I have a client with an large IRA that is invested in illiquid real estate loans and trust deeds. The fund is making small distributions that are insufficient to cover her annual RMD and is not allowing withdrawals. The fund is proposing an in-kind distribution of investment interest with matching 1099R to satisfy the RMD. She pays tax on the distribution even though she never actually receives any income, since the fund unable to make cash distributions. These in-kind (non-cash) distribution would then be placed in a newly established after-tax account.

Is this in fact the best/only way to handle this?

Thanks.



I don’t know the best way, but it sounds like this would be OK. The large self directed IRA custodians should be familiar with RMD requirements and work with the IRA to owner to make sure there is enough liquidity in the account to meet them. I trust that some form of cash or non cash asset is actually deposited into the after tax account.
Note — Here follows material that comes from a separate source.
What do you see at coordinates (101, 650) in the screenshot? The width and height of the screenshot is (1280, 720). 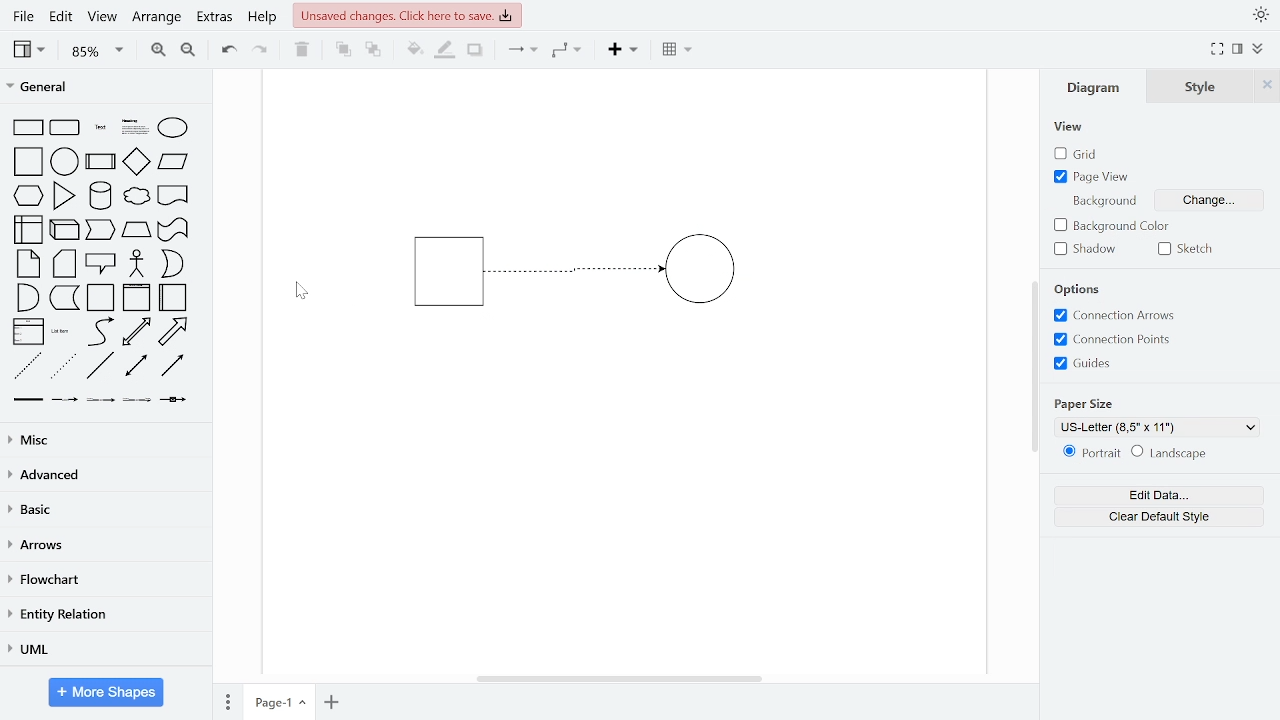 I see `UML` at bounding box center [101, 650].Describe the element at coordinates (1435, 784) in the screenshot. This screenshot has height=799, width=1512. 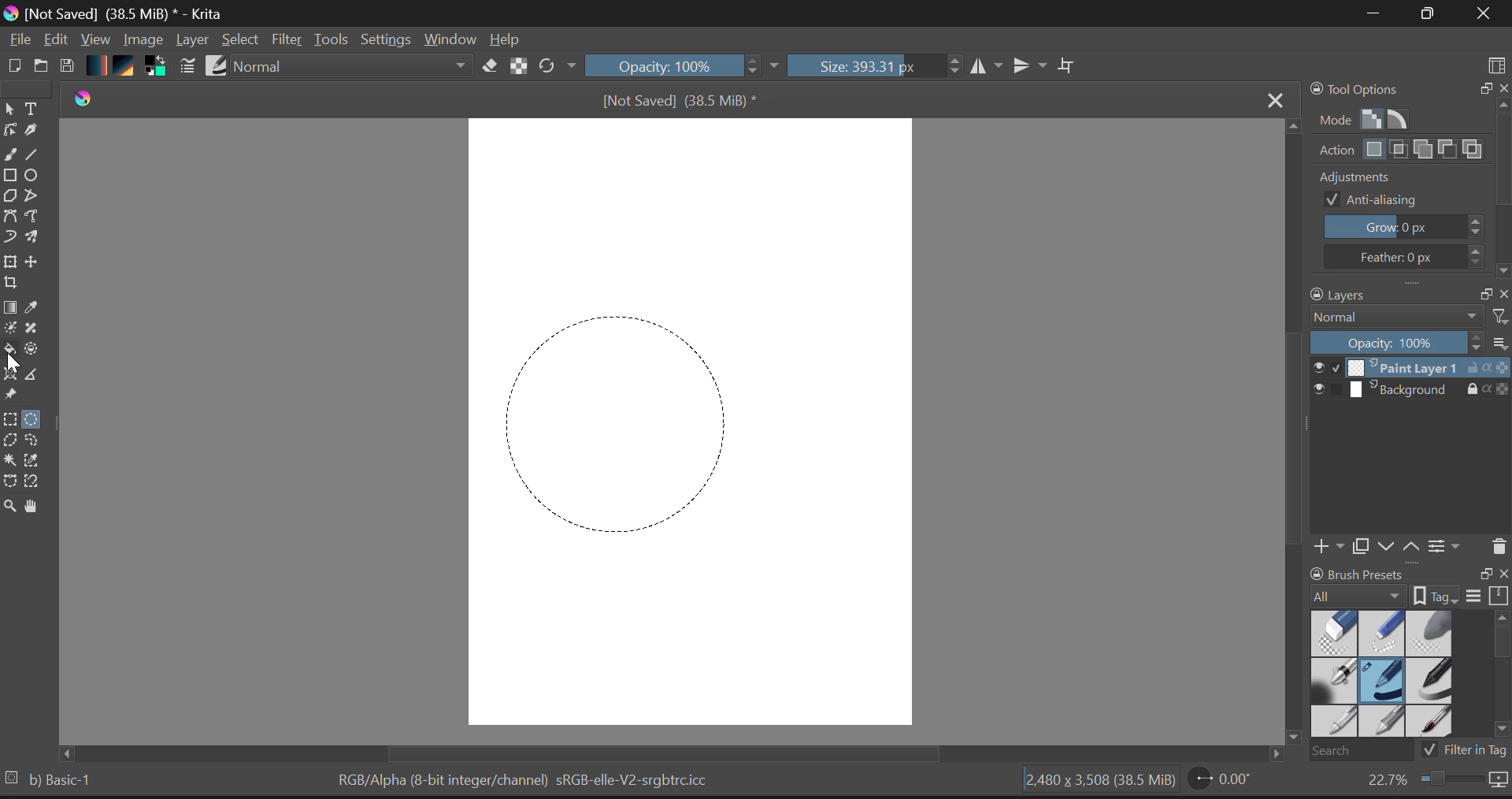
I see `Zoom` at that location.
Perhaps the custodian runs into this enough to know what will work best at this point or if there are any other alternatives. Another IRA related requirement is to have an appraisal or comparative method to determine an accurate year end value for the real estate, on which the RMD calculation is done. But the transfer of assets of any type from the IRA to a taxable account will satisfy the RMD. The client will have constructive receipt of the RMD when the assets reach the taxable account.

For next year, some planning needs to be done to make sure there is enough liquidity if there is any question about the investment interest being sufficient.